Fahimi attackiert Regierungspläne: "Pauschale Sparmaßnahmen sind völlig falsch"
Angelo BriemerFahimi attackiert Regierungspläne: "Pauschale Sparmaßnahmen sind völlig falsch"
Yasmin Fahimi hat die aktuelle Steuer- und Wirtschaftspolitik der Regierung scharf kritisiert. Sie bezeichnete den Fokus auf pauschale Sparmaßnahmen als „völlig falsch“ und warnte, dass diese die Binnennachfrage schwächen würden.
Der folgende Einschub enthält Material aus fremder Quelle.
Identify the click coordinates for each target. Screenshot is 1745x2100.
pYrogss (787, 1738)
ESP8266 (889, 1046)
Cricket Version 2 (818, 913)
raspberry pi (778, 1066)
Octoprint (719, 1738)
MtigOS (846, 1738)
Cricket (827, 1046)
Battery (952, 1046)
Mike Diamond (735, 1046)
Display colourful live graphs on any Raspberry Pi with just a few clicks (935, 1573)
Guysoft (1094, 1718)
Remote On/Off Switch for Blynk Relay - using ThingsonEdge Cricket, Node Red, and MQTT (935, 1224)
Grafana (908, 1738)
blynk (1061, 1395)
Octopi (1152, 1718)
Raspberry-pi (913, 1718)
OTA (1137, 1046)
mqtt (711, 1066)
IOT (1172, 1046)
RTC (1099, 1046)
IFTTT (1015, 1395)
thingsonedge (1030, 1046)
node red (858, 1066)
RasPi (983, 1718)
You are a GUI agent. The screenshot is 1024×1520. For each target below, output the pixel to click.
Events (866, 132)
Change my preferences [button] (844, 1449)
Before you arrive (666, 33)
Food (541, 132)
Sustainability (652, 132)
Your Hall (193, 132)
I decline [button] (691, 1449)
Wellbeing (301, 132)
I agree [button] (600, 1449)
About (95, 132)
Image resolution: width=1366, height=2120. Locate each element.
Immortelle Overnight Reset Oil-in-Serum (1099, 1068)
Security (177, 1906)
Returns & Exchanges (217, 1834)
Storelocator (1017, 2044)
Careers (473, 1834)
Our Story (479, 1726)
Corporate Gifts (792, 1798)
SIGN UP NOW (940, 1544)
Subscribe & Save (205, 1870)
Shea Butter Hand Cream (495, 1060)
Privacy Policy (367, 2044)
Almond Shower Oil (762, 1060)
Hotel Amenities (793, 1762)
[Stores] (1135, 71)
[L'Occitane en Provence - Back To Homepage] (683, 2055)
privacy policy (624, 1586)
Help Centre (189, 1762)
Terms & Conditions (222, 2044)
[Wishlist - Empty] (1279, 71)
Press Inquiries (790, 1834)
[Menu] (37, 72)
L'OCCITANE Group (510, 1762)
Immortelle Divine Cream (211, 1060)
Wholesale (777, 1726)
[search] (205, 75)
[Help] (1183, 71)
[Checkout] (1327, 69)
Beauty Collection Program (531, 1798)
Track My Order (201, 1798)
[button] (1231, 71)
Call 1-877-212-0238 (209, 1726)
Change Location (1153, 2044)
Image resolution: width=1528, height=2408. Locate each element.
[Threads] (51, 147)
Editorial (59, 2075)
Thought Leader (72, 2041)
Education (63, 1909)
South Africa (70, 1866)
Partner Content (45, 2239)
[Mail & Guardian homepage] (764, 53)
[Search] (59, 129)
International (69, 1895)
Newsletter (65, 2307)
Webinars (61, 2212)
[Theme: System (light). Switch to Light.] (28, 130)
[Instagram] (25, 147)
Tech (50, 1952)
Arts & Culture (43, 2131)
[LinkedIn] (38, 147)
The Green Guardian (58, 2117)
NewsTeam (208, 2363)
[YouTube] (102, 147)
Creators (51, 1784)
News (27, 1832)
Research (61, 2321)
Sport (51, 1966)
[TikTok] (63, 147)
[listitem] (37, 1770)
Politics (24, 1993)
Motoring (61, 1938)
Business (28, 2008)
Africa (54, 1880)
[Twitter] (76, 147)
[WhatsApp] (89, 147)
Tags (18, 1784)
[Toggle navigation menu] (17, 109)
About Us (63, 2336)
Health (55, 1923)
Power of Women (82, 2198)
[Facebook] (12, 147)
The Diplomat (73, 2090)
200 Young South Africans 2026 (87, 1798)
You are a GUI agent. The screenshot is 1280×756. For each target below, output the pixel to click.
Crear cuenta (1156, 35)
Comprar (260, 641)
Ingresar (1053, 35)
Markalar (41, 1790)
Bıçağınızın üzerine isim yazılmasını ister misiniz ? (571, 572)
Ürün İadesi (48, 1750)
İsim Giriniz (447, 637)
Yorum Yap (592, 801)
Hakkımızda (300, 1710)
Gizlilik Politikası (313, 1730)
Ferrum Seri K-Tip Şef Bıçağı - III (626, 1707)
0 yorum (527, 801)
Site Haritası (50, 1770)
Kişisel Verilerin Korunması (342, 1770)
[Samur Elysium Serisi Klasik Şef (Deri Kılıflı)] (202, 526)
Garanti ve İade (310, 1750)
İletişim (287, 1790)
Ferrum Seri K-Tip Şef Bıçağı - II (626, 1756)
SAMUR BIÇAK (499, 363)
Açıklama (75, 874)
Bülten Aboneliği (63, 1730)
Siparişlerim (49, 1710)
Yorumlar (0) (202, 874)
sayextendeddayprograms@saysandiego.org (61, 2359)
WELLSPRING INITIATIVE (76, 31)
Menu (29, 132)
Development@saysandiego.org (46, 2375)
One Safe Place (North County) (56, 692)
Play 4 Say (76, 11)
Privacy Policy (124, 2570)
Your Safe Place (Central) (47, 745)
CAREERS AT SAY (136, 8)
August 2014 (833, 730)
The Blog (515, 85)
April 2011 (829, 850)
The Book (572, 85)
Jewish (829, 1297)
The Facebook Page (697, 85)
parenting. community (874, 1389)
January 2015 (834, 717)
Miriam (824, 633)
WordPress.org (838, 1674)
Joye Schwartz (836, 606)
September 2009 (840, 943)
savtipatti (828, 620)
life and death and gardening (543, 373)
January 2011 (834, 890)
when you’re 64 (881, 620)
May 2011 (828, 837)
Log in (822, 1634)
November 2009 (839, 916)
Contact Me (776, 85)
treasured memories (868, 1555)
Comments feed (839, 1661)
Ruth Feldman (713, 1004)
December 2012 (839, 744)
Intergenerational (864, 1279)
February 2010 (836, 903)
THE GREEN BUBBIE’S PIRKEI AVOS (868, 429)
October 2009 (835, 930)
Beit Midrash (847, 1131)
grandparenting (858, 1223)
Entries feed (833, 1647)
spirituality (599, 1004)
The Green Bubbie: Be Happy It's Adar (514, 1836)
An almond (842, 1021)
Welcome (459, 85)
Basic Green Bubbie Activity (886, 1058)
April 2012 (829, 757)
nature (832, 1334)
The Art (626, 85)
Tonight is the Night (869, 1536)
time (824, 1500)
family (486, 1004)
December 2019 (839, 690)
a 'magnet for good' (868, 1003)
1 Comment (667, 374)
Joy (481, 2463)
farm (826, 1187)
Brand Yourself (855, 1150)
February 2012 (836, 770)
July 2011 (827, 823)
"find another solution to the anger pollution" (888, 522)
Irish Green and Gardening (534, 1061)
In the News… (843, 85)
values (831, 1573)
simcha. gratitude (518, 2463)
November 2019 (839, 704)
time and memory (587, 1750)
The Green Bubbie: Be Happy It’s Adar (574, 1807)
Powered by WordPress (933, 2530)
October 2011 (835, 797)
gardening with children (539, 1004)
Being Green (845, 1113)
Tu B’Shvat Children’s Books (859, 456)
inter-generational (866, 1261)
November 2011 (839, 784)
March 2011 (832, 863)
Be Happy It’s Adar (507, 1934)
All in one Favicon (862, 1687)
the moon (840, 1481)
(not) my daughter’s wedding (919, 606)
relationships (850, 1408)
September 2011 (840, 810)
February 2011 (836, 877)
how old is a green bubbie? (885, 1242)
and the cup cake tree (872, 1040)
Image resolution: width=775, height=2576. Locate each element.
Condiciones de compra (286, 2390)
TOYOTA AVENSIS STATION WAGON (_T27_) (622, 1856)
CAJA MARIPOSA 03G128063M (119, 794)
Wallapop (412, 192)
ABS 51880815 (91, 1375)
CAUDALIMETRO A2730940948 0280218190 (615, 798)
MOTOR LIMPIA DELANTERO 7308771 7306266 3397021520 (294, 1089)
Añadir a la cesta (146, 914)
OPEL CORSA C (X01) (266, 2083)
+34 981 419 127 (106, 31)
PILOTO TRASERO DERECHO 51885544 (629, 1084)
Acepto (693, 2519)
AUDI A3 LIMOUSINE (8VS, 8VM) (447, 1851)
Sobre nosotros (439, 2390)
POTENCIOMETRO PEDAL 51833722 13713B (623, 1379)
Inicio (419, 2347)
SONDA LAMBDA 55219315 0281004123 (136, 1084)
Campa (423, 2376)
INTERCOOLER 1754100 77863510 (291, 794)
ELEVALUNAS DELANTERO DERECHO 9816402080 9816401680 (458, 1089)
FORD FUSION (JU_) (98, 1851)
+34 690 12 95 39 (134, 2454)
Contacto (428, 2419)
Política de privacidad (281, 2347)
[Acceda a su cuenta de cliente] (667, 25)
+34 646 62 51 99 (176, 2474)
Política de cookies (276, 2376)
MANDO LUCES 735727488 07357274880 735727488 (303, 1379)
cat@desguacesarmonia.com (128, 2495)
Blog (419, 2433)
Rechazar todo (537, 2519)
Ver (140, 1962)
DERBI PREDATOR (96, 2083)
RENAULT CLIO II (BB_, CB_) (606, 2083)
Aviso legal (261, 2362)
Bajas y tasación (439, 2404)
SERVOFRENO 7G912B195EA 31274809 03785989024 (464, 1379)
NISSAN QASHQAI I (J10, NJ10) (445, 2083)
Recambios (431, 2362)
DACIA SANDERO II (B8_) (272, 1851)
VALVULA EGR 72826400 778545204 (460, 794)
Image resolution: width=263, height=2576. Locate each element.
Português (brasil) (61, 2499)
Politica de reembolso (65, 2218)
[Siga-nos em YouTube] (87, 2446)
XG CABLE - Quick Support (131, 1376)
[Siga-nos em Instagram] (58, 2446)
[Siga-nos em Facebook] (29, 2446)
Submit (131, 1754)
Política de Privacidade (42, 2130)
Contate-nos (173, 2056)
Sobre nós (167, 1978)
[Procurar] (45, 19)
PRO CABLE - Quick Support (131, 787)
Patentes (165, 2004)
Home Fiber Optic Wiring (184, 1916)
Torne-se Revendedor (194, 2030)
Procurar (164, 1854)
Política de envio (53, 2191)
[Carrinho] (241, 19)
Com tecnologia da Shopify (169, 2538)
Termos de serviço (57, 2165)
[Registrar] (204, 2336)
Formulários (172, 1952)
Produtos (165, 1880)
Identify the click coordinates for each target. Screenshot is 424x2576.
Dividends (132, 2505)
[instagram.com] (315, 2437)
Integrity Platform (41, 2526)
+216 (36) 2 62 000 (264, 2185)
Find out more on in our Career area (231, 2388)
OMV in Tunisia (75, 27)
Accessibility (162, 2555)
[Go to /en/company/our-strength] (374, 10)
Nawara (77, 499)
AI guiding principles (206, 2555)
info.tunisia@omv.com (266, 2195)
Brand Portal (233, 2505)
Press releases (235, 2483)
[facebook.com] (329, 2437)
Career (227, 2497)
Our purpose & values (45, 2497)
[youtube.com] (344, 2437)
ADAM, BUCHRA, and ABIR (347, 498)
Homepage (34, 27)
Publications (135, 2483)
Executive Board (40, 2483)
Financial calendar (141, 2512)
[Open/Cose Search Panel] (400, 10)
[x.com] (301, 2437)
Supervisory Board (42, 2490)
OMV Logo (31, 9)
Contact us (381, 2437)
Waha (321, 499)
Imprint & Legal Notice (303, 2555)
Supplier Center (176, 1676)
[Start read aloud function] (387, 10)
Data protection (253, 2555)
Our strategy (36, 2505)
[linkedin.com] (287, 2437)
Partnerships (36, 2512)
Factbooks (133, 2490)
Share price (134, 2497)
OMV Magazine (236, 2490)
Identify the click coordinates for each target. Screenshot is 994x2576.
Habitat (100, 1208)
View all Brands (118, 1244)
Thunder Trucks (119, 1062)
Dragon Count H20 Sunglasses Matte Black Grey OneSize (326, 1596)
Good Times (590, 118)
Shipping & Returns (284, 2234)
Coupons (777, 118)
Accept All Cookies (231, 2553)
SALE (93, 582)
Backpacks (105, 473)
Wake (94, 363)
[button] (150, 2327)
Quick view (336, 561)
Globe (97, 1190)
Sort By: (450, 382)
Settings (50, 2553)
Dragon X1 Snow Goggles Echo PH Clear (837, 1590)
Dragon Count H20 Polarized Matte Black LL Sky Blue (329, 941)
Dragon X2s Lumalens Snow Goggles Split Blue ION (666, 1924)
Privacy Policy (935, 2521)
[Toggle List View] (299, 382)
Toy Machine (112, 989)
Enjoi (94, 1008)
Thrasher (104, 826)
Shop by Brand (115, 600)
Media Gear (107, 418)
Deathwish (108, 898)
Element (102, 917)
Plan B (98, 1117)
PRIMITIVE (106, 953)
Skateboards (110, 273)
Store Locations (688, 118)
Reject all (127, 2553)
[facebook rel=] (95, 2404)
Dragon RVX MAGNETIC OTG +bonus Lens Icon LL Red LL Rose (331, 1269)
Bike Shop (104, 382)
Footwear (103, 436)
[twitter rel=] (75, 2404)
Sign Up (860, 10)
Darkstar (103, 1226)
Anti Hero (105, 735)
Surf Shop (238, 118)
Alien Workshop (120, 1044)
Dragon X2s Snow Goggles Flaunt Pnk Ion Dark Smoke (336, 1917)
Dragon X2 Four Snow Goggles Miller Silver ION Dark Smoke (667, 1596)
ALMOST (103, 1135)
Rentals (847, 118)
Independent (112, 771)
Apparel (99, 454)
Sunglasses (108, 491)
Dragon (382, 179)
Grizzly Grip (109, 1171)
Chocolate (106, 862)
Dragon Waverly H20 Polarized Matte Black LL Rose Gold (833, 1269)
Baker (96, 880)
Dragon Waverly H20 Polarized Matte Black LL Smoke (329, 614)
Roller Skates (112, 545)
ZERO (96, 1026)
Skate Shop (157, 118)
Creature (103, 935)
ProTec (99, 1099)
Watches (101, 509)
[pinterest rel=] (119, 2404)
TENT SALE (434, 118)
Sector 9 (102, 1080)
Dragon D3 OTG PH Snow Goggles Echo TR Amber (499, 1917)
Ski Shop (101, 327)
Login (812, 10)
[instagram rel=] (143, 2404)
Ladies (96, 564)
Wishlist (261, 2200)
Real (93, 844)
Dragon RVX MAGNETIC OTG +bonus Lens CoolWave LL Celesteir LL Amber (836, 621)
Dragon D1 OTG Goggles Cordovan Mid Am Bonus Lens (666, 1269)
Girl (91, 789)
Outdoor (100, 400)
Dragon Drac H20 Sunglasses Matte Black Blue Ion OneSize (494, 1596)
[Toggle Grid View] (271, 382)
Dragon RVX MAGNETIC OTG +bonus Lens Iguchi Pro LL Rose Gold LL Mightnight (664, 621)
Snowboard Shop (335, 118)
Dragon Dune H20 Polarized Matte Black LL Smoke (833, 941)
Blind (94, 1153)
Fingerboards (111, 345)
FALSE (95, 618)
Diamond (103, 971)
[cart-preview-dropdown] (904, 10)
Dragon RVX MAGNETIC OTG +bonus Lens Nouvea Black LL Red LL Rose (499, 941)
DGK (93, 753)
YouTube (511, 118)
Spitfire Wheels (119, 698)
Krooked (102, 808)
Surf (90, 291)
Die Verhandlungen zwischen den Spitzen der Koalition, Gewerkschaften und Wirtschaftsverbänden sollen in dieser Woche an Fahrt aufnehmen.
Fahimi wies Vorschläge zurück, die Steuerreform durch einen pauschalen Kürzungsprozentatz bei allen staatlichen Subventionen auszugleichen. Sie nannte die Idee „völliger Unsinn“ und argumentierte, dass solche undifferenzierten Kürzungen die eigentlichen Probleme nicht lösten. Stattdessen plädierte sie für gezielte Förderung – insbesondere für Unternehmen, die in ihre Betriebe investieren, stabile Arbeitsplätze schaffen oder auf Klimaneutralität umstellen.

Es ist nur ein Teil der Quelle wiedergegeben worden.